Y digo esto para que lo sepan todos los que lean estas líneas porque en varias ocasiones –más bien pocas- he tenido la suerte y el placer de disfrutar de mesa y mantel con él o de irme a Lugo a echar unas cervezas y a hacer unas risas con Comba, Castrillejo, Xosé Manuel y algunos otros de la peña. De aquella, ya hace años, se empezaba a oír algo de Seijas por Lugo pero todavía no había dado el salto cualitativo de los últimos años; es decir, que aún no era “internacional” como lo es en la actualidad.
Recuerdo en una ocasión, cuando ante varios comensales preguntó: “¿Alguno de vosotros ha visto pescar a Nino? Yo si lo he visto”. Me di cuenta de que decía aquello como un reto para los presentes puesto que Seijas conoce mis preferencias por andar siempre como desaparecido por los libres de los ríos de esta Galicia que aún poseen lugares recónditos y salvajes lejos de la actuación de la mano del hombre. Julio sabía esto y puso a prueba a todos. Y hoy, con mis achaques, sigo intentando pescar disfrutando en solitario por parajes poco frecuentados por pescadores.
Hace años, accidentalmente, nos encontramos Julio y yo en el Neira. Era un sitio de truchas gordas, muy gordas. Llegamos al mismo tiempo, yo iba con mi hermano. El tramo del río no era lo suficientemente espacioso como para pescar los tres a la vez. Ante lo evidente, Julio se brindó para que lo pescáramos mi hermano y yo. Estaba claro que Julito controlaba el lugar y que era una de sus zonas predilectas para pescar sólo y al sereno, pero aún así insistió en dejarnos el tramo para nosotros. A pesar de su generosa insistencia, declinamos su invitación y cambiamos de sitio dejando el tramo para que lo disfrutara como haríamos nosotros.

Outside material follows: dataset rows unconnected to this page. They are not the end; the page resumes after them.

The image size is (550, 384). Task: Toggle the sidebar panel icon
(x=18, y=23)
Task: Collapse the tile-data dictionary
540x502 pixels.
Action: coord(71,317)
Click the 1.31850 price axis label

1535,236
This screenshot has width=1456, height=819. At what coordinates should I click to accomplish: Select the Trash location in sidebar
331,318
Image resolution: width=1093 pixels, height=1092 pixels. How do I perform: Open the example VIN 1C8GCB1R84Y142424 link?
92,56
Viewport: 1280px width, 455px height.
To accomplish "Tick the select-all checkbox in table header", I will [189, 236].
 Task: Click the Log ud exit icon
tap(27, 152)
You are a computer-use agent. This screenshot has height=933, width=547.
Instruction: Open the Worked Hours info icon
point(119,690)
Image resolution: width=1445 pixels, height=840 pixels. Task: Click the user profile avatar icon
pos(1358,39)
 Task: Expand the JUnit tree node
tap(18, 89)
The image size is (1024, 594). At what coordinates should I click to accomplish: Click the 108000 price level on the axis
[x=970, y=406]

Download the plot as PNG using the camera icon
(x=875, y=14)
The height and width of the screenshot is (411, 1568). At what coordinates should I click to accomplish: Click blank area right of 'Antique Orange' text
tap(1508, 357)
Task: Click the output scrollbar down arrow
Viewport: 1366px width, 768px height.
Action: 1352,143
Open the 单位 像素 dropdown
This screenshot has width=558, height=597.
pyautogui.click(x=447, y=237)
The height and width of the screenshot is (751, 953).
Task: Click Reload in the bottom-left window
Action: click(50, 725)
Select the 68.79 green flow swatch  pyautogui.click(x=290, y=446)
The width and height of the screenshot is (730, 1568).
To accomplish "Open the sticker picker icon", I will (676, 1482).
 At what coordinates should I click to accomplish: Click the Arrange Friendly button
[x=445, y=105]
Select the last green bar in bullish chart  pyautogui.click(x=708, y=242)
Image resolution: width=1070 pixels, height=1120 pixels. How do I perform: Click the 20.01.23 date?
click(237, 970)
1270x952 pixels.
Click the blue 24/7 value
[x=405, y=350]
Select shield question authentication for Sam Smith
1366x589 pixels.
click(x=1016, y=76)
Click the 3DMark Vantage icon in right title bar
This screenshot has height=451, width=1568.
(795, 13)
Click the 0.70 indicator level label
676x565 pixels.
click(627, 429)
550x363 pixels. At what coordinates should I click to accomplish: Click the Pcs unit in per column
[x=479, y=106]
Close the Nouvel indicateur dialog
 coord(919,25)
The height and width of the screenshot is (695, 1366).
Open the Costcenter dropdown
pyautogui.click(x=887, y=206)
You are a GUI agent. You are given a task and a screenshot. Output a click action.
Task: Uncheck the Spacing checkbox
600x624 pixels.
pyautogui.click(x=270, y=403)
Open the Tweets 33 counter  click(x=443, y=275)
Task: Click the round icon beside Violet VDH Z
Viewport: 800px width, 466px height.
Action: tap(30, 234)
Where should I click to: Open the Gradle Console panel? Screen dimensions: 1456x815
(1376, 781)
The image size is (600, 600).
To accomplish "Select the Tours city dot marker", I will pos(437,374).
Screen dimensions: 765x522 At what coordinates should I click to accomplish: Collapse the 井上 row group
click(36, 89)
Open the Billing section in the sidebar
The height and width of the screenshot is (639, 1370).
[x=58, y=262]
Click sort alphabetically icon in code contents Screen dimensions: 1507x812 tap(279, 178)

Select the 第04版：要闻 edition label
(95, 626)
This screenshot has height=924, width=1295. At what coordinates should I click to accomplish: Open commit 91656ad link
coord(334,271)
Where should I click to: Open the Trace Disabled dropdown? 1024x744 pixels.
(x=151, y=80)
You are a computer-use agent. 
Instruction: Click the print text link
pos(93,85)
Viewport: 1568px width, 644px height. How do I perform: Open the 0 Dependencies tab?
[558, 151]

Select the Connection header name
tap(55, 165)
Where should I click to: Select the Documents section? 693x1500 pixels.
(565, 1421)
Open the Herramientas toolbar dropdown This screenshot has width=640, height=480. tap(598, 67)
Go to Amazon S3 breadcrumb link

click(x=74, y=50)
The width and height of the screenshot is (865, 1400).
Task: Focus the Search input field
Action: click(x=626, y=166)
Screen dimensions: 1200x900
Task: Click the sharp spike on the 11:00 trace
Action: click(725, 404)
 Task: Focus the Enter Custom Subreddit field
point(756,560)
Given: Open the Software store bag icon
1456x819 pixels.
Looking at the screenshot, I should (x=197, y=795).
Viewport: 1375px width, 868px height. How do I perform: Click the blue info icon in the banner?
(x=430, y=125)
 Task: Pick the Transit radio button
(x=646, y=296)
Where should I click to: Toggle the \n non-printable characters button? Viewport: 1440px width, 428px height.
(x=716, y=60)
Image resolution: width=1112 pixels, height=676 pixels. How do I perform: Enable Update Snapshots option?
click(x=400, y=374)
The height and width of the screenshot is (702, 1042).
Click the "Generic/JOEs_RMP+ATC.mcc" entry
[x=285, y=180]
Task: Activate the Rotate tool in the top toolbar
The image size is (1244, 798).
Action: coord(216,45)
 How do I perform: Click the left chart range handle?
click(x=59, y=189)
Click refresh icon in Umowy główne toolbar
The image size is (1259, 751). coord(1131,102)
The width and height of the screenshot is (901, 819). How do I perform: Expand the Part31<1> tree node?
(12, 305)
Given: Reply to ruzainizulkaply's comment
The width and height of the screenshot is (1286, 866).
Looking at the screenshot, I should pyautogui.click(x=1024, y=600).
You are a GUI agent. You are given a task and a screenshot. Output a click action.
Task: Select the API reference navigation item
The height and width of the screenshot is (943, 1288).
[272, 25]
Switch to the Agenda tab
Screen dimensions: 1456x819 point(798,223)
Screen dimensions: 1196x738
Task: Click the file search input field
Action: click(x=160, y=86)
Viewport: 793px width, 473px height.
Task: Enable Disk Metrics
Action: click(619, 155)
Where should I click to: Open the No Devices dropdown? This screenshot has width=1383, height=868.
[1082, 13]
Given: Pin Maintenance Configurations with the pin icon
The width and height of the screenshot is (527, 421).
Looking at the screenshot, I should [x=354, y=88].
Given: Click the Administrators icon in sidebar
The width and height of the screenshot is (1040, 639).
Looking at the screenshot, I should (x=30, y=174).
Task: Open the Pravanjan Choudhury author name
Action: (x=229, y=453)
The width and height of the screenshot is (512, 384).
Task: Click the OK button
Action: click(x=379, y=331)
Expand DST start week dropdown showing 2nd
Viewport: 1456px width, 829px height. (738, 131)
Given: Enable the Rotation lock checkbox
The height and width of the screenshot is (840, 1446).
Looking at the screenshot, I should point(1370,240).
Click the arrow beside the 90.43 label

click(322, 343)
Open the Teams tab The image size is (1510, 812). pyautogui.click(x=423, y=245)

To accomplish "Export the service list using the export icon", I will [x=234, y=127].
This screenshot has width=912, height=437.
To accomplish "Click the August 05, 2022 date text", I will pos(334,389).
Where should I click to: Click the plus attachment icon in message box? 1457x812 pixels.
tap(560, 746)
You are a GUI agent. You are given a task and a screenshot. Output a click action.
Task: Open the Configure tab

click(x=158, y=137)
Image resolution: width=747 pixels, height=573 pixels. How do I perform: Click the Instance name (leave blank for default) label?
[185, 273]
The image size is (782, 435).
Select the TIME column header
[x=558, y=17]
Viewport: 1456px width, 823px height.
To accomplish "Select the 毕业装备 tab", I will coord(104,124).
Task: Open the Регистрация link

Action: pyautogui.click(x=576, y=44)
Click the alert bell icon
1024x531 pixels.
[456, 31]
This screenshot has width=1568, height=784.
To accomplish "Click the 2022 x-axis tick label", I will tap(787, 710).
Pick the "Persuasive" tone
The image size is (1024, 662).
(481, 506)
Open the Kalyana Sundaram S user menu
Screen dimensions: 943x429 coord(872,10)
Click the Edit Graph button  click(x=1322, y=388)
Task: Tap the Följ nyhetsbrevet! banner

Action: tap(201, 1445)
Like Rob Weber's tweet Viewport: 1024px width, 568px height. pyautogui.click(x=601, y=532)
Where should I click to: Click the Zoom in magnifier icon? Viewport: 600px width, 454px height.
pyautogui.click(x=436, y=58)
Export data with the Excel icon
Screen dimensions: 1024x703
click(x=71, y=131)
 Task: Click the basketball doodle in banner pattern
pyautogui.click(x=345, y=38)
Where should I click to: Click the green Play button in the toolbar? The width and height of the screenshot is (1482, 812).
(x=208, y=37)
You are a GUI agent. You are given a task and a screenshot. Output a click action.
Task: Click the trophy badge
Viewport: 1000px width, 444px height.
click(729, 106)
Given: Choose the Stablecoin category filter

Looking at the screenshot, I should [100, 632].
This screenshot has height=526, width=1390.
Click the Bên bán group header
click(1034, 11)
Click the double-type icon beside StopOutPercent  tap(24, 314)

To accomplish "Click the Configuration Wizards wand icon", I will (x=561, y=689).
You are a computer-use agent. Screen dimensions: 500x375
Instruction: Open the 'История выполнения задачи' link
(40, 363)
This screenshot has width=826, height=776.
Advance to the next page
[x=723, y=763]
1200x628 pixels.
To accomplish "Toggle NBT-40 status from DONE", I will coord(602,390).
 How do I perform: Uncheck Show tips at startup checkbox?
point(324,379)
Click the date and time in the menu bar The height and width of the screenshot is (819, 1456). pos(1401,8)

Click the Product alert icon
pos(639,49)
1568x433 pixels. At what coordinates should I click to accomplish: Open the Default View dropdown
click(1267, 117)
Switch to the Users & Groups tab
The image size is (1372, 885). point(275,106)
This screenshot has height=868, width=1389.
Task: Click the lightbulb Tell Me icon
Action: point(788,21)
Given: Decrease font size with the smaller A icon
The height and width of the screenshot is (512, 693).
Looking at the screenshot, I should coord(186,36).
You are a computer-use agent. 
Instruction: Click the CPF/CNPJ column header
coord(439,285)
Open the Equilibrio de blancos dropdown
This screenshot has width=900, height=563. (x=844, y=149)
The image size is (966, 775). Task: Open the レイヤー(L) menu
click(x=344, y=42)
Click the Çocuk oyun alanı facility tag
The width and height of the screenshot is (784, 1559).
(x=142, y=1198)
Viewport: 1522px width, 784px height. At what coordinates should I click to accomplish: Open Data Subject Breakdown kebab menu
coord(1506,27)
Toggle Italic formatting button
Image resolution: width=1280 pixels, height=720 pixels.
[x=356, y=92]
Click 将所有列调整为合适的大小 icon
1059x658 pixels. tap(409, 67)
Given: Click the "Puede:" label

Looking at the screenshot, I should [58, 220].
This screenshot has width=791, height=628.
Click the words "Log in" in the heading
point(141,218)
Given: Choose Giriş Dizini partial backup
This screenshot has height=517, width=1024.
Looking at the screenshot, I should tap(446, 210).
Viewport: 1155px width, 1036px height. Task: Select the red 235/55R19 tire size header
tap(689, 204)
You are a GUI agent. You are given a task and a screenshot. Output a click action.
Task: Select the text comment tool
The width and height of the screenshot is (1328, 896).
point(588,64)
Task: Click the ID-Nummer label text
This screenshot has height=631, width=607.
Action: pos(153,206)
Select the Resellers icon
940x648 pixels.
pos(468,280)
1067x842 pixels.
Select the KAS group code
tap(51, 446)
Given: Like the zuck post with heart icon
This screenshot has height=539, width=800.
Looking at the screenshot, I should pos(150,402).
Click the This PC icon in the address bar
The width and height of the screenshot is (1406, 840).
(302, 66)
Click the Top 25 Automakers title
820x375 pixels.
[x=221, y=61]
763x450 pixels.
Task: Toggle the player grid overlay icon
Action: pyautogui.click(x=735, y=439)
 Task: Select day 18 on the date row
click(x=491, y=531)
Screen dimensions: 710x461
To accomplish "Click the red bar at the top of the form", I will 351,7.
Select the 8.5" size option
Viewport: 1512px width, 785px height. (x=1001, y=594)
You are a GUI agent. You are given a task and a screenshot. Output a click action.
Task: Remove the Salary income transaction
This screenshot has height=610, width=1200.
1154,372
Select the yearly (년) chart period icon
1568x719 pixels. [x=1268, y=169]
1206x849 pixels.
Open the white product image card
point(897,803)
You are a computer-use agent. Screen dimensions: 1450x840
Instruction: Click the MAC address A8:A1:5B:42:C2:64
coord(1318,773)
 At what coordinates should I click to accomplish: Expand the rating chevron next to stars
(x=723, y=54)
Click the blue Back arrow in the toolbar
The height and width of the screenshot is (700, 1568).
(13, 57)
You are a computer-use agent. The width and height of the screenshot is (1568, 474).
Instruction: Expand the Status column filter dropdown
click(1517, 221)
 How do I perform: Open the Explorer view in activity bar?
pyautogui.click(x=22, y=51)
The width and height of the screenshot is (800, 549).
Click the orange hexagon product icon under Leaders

Esto, y otras cosas, es lo que de verdad me gusta de Julito (como yo le llamo con cariño y espero que no le parezca mal). Y no sólo es generoso, destaca también por su naturalidad y espontaneidad.
A día de hoy, aún no he pescado con él, y pienso que ya va siendo hora… Sin duda, con más o menos truchas, lo pasaremos bien porque las risas están garantizadas, cuestión imprescindible para mí porque así veo yo esta afición que otros toman mucho más seriamente.
Vaya desde estas líneas mi pequeño homenaje, a la par que mi reconocimiento y admiración a este hombre que considero amigo. Y de amigos, en la pesca, nadie anda sobrado.
Enhorabuena, Julito, por tu “Dicionario do mosqueiro” y por tus muchos otros logros en el mundo de la pesca.